Rosati v. Rosati

Decision Date18 August 2021
Docket Number20-cv-07762
CourtU.S. District Court — Northern District of Illinois
PartiesMICHAEL ROSATI, individually and derivatively on behalf of Rosati's Franchise Systems, Inc. and WILLIAM ROSATI, individually and derivatively on behalf of Rosati's Franchise Systems, Inc., Plaintiffs, v. ANTHONY ROSATI, DAVID ROSATI, and POWER PLAY DISTRIBUTORS, LLC, Defendants,
MEMORANDUM OPINION AND ORDER

JOHN F. KNESS, UNITED STATES DISTRICT JUDGE

This case centers on a dispute between family members who run a pizza business. Since the 1960s, the Rosati name has been closely and famously associated with hot, fresh pizzas-served to sit-down diners and take-out customers alike. To encourage and manage the growth of this burgeoning business, the extended Rosati family formed a ten-shareholder corporation in 1988, known as Rosati's Franchise Systems, Inc. (“RFSI”), that was designed both to run the existing family empire and sell franchises to operate new Rosati's pizza restaurants.

As sometimes occurs in closely held enterprises, disputes arose about how to run the business. To quell this internal strife the shareholders concluded a series of agreements in 1998 to change RFSI into, essentially, an intellectual property holding company. RFSI, as a business entity, stopped selling franchises and instead entered into license agreements with each shareholder. Under those license agreements, which are functionally identical, the family licensees were allowed to run their restaurants separately, in exclusive territories and to sell additional franchises (provided those new restaurants did not invade another licensee's territory). This arrangement was intended to free each shareholder from having to coordinate dayto-day operations with other family members. To effect the scheme, each licensee was granted a “perpetual, non-exclusive and royalty-free” license “to use, and to sublicense the use of, ” the Rosati's trademarks and recipes “to operate Rosati's Pizza Restaurants....”

-------

◆ **Required actions**
1 - According to the court opinion, in what year was Rosati's Franchise Systems, Inc. formed?
2 - Copy the passage of the court opinion starting at "JOHN F. KNESS, UNITED" and ending at "new Rosati's pizza restaurants.".

◆ **Raw data**
-------

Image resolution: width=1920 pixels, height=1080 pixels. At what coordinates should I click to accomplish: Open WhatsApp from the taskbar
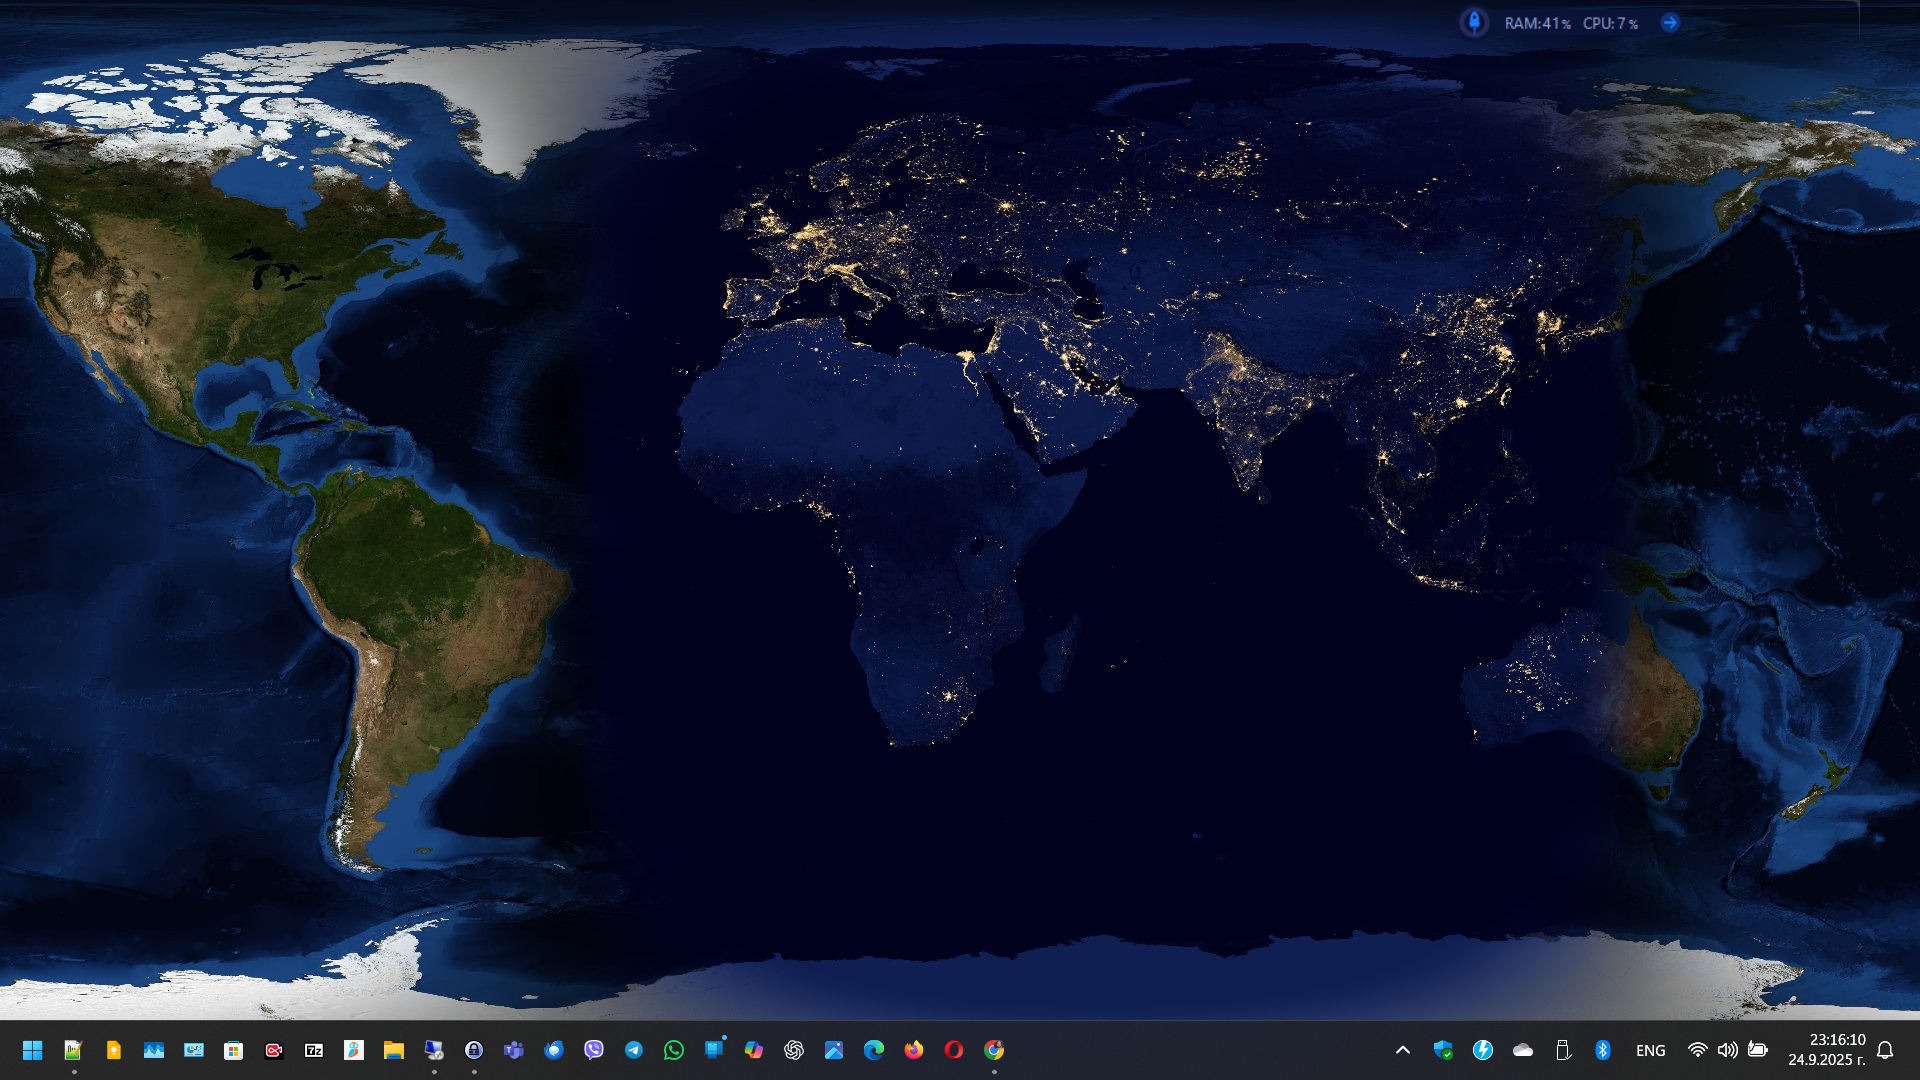(x=674, y=1050)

-------

◆ **Full solutions**
1 - 1988

2 -
JOHN F. KNESS, UNITED STATES DISTRICT JUDGE

This case centers on a dispute between family members who run a pizza business. Since the 1960s, the Rosati name has been closely and famously associated with hot, fresh pizzas-served to sit-down diners and take-out customers alike. To encourage and manage the growth of this burgeoning business, the extended Rosati family formed a ten-shareholder corporation in 1988, known as Rosati's Franchise Systems, Inc. (“RFSI”), that was designed both to run the existing family empire and sell franchises to operate new Rosati's pizza restaurants.